Last Monday night, driving home from Auckland, I stopped to pick up a hitch-hiker. His name was Richard, and he was going a different way, further down the road, but I could at least take him to his turning. We got chatting, talked about our families, and the troubles that visit us all. He’d been visiting his Dad, who’d suffered some heart attacks. The big one might be soon.
He asked what I’d been doing in Auckland so I told him I was a master’s student and had been presenting a paper at a seminar. A little later on in the trip he asked what I was studying, and how long I’d been studying? So I told him how I studied theology, and how that had lead me into pastoral ministry, but also that the study itself was important for me so that I could be sure that what I believed was reasonable; that there was good reason for me to be a Christian and not a Buddhist or Muslim or Hindu.
"Yeah," he said, "I’ve often wondered that. How do you know which is the right one?"

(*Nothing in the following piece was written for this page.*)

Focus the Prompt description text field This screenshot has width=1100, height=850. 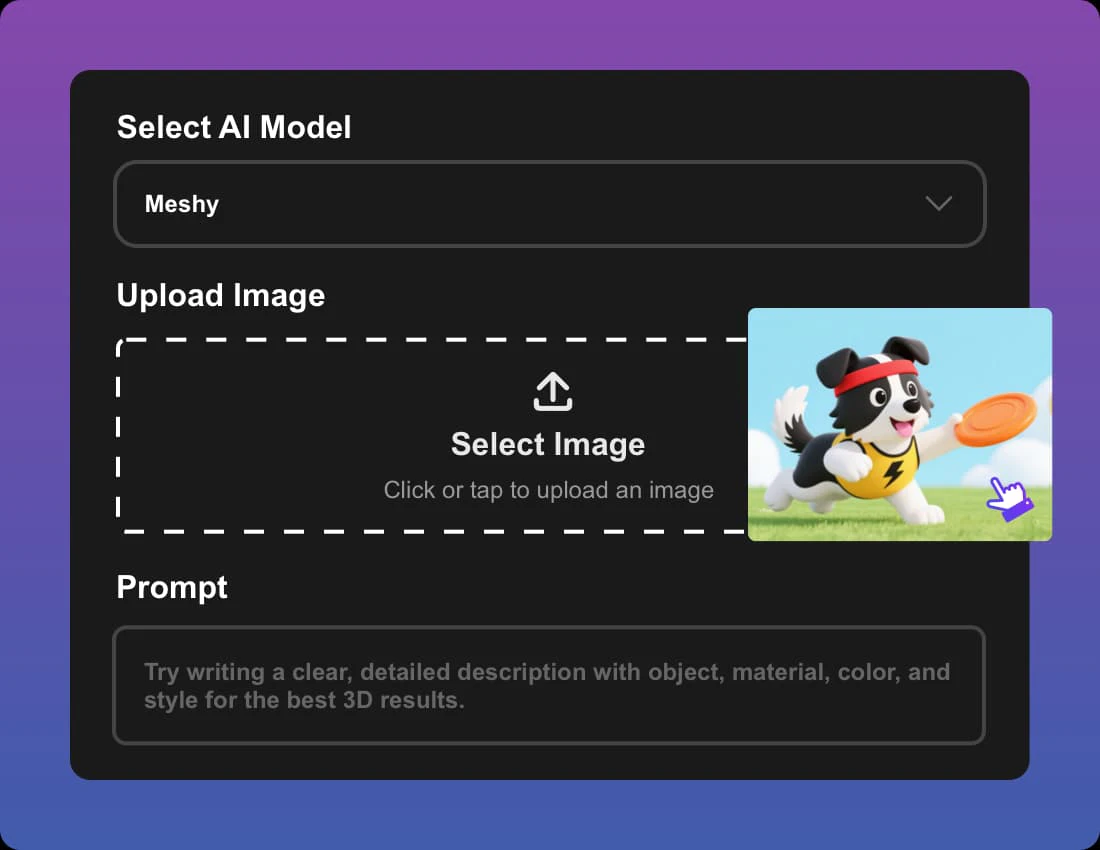coord(548,685)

So then I was away – and really it was an overflow of the day. My presentation had been at a seminar on CS Lewis, and I was full to bursting with his wonderful vision of God’s exciting, compassionate, glorious creation and redemption of us. So Richard got to listen to me explaining how the different religions took different attitudes towards the transcendent and the natural, but that God brought them together in the person of Jesus Christ, and that we are all, in him, lifted up to the level of the divine. I came to my conclusion just as I drew up at his turning: "and being a good Muslim or a good Hindu is fine, but we all have to make some response to the person of God in Christ!" – and then we parted ways.

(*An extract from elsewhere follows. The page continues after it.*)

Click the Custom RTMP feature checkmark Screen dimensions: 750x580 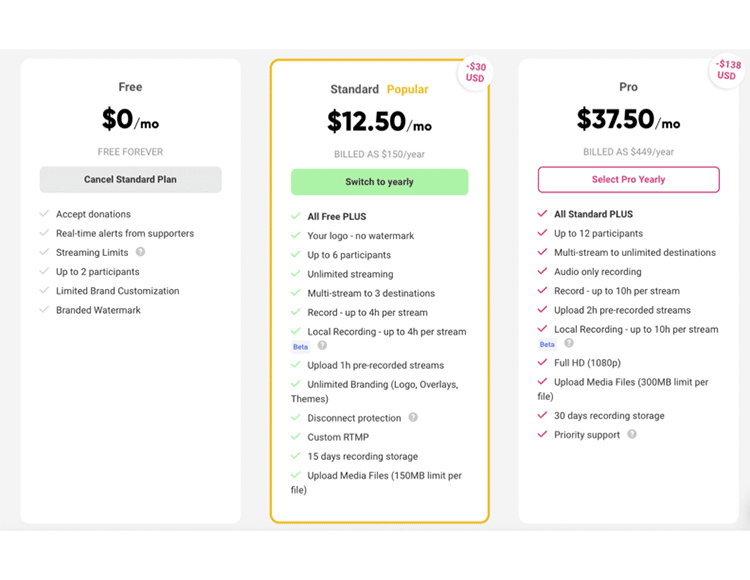click(296, 437)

It was sort of difficult to tell in the darkness of the vehicle – and I was trying to watch the road – so I don’t know how he responded to my excited babble about it all. I know for a fact that I enjoyed it! He certainly thanked me and shook my hand warmly before he disappeared into the darkness beside the road, my blessings following him. Maybe, some day, beyond the darkness and the turnings of our different paths, we’ll discover ourselves at the same destination after all.